The much-anticipated battle between the South Asian powers has whipped up a frenzied mix of sport and nationalism.
But leaders in the two countries, which have fought three wars since independence in 1947, have called for calm amid the rising excitement.
"Victory and defeat is a secondary matter; what is most important is that cricket makes a contribution to fostering peace and friendship," Information Minister Sheikh Rashid Ahmed said.
The Indians, led by captain Sourav Ganguly, will play five One-day matches and three Tests against the Pakistani squad led by captain Inzamamul Haq during the tour, due to begin on March 10.
Security concerns and pre-election politics in India clouded the tour at one stage, but Indian Prime Minister Atal Behari Vajpayee finally gave the go-ahead.
Encounters on the cricket and hockey fields between the two countries have always reflected their political animosities, but the climate has dramatically changed after mutual confidence-building measures in recent months.
"This will just be a game of cricket; they are not going into war," Ahmad said, underlining the expected diplomatic gains for peace movement between the two countries.
"I am confident the event will boost the unfolding normalization process. The cricket diplomacy will no doubt pay good results in the quest for a new era of peace in relations," the Minister said.
The Government has meticulously set the stage, making comprehensive "foolproof" security arrangements in consultation with a four-member Indian delegation that visited Pakistan recently.
A liberalized visa policy has been adopted to enable several thousand Indian fans to watch the matches, many of them expected to avail of the restored bus and air links between the two countries.
"This series must go ahead. It must go ahead because the objective of this series is to restore a degree of normalization to India-Pakistani relations," said Najam Sethi, political analyst and editor of a leading political magazine.

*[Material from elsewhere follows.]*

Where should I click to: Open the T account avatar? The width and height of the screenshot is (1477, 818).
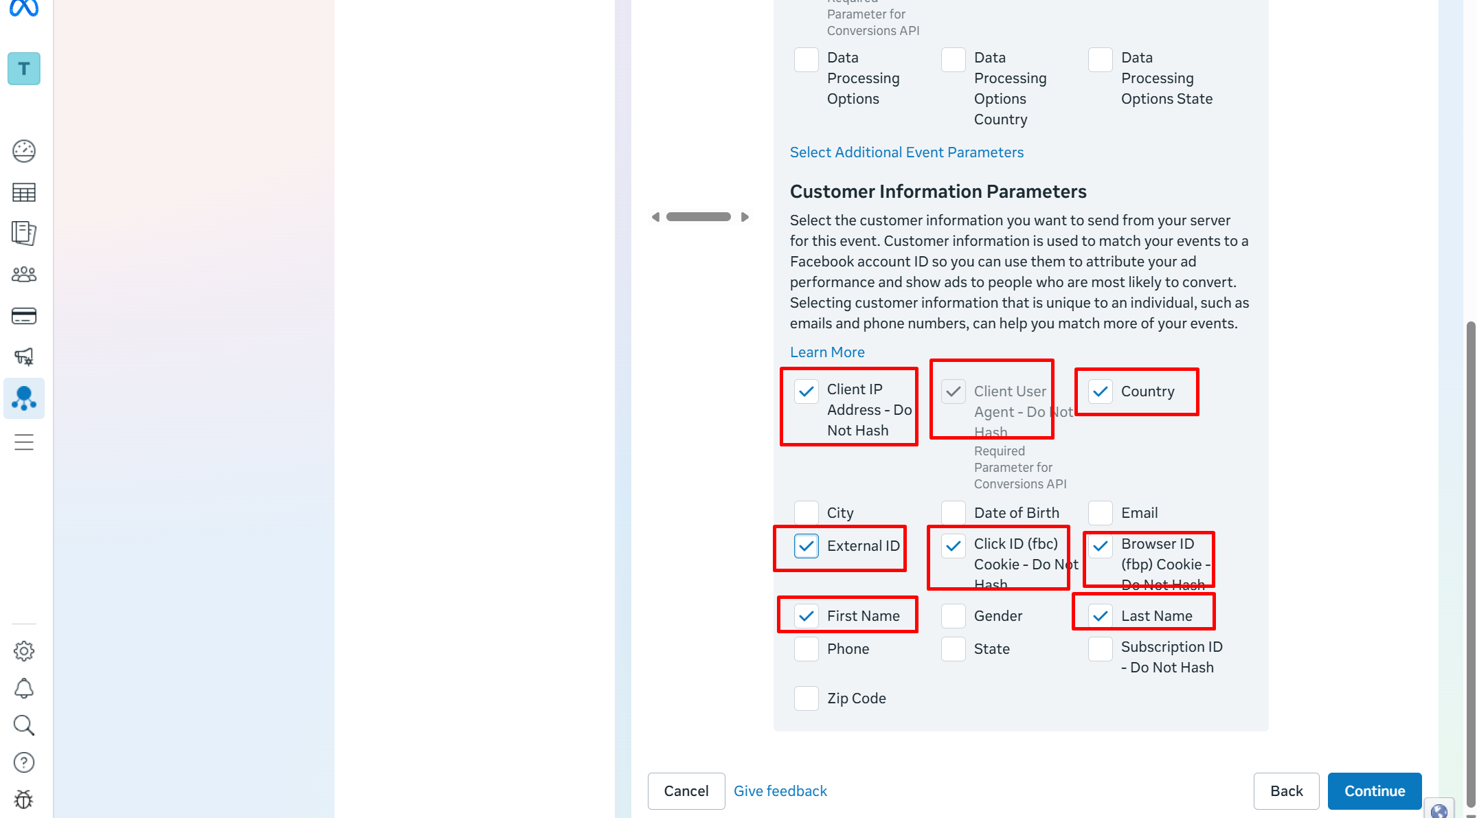pyautogui.click(x=24, y=69)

"If it succeeds in building confidence and trust and goes without mishap, that will be really wonderful," he said.
"The objective is to promote normalization and we hope there will be no hitches, and if any problem arises it will be overcome by the two countries to keep the peace process on track."
Another analyst, Mohammad Afzal Niazi, said cricket diplomacy would certainly have an impact but much more would be needed to turn a new leaf in relations.
"It will certainly create an atmosphere for peace but the real test will come when the diplomats get together in May or June," Niazi said.
Pakistan and India agreed last month to a timeframe and schedule for a composite dialogue to discuss a host of disputes topped by the issue of Kashmir, the Himalayan divided between the two and claimed by both.
"Cricket fans should hope that those talks should go well otherwise they could once again face a long drought of India-Pakistan cricket," Niazi said.